Dengan teknik ini, sayatan kecil dibuat pada lesi kulit, di mana darah diambil dan cairan jaringan serta pulp dikumpulkan untuk diuji di bawah mikroskop. Tetapi metode ini melelahkan dan mahal, membutuhkan keahlian laboratorium dan teknis.

Cara ini sangat menantang di daerah pedesaan, di mana fasilitas laboratorium tidak selalu tersedia, serta di negara berpenghasilan rendah di mana kusta lazim dan sumber daya terbatas. “Akibatnya, banyak pasien didiagnosis terlambat ketika kerusakan saraf dan kulit telah terjadi,” kata Sunkara.

Masalah ini diperparah oleh fakta bahwa para ilmuwan masih belum mengetahui dengan pasti bagaimana kusta menyebar.

Baru-baru ini para ilmuwan juga menemukan bakteri kusta ini pada tupai merah yang tinggal di Inggris, tetapi meskipun telah dilakukan upaya ekstensif, belum ada pembawa hewan lain yang ditemukan.

Bahkan ada anggapan bahwa tupai merah mungkin bertanggung jawab atas penyebaran penyakit di Eropa Abad Pertengahan.

Kemungkinan lain reservoir alami lain untuk bakteri tersebut mungkin ada dan bahkan ditemukan bertahan hidup di tanah menurut sampel yang dianalisis dari Inggris, Bangladesh, dan India.

Namun, seperti halnya trenggiling atau armadillo, tidak jelas bagaimana kumpulan kusta liar ini dapat mempengaruhi penularannya pada manusia.

## [DATA LATIHAN]
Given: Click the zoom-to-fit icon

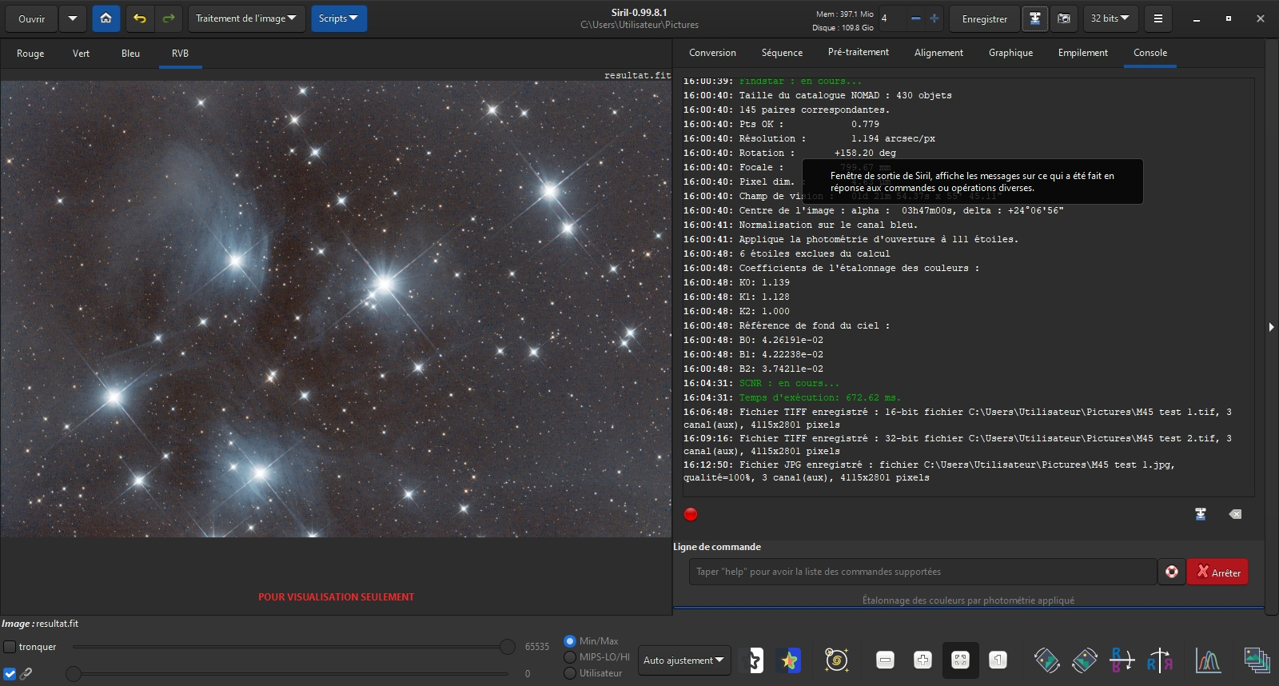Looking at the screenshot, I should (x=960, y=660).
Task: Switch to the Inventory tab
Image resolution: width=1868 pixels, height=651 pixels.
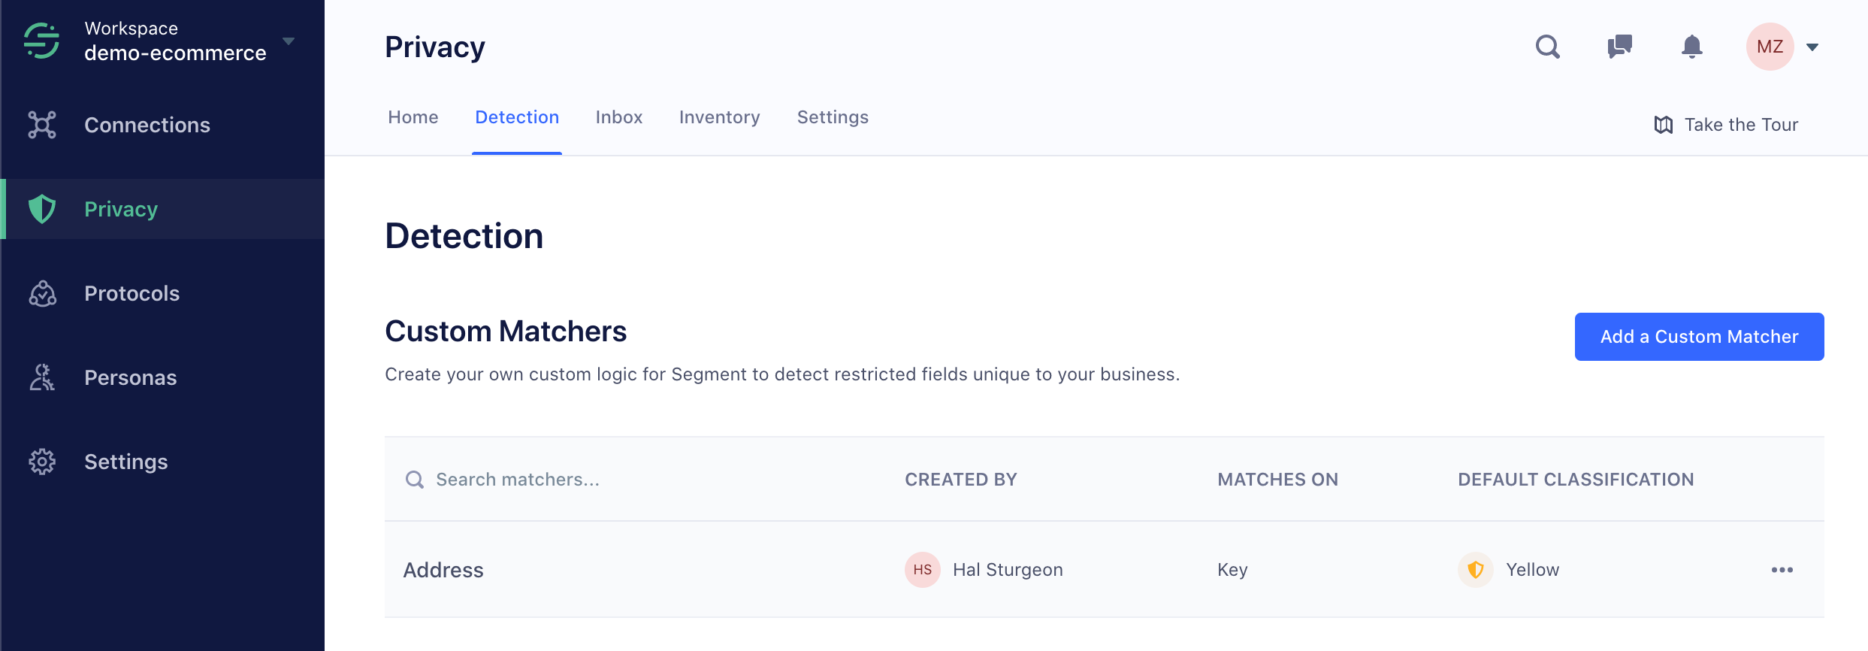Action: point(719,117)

## [TUGAS A]
Menurut teks tentang kusta, pada hewan apa para ilmuwan baru-baru ini menemukan bakteri kusta di Inggris?
## [TUGAS B]
Sebutkan semua negara asal sampel tanah yang dianalisis dalam teks tentang kusta.
## [TUGAS C]
Lanjutkan teks tentang kusta setelah kalimat terakhirnya.
Catatan-catatan tersebut tidak diperlukan.

## [JAWABAN AKHIR A]
Pada tupai merah.

## [JAWABAN AKHIR B]
Inggris, Bangladesh, dan India.

## [JAWABAN AKHIR C]
“Untuk mencegah penyebaran kusta, pada tahun 2018, WHO memperkenalkan intervensi yang signifikan – kontak dekat pasien kusta dilacak dan diberi rifampisin dosis tunggal,” kata Pemmaraju.

Cara ini memiliki efek perlindungan sekitar 55-60%. Namun, karena pandemi mengganggu upaya untuk mendeteksinya, sebanyak 140.000 kasus tidak terlacak di seluruh dunia, yang berdampak pada penyebaran kusta.

“Dengan asumsi setiap pasien kusta memiliki 10 kontak, itu lebih dari 1,5 juta orang yang berisiko terkena kusta karena mereka belum dapat menggunakan rifampisin dosis tunggal,” kata Smith.

Pengobatan rifampisin memiliki dampak yang signifikan di negara-negara seperti Ghana, kata Benedict Quao, yang memimpin Program Pengendalian Kusta Nasional di Ghana, yang merupakan anggota Kemitraan Global untuk Bebas Kusta.

Untuk mempelajari penyakit dan perkembangannya serta mengembangkan tes diagnostik, para ilmuwan seringkali perlu menyuntikkan M. leprae ke trenggiling, sebuah teknik yang pertama kali dicoba pada tahun 1971.

Cakrawala baru

Sejak tahun 2000, Yayasan Novartis telah bermitra dengan WHO, memasok obat-obatan gratis secara global untuk terapi multi-obat.

Pada Februari 2022, mereka bermitra dengan Fiocruz untuk penelitian yang menggunakan kecerdasan buatan (AI) dalam mempercepat diagnosis kusta. “Saya menyebutnya menerapkan teknologi canggih untuk penyakit kuno,” kata Sunkara.

Setidaknya ada 20-30 penyakit kulit lain yang memunculkan bercak putih di kulit, kata Sunkara.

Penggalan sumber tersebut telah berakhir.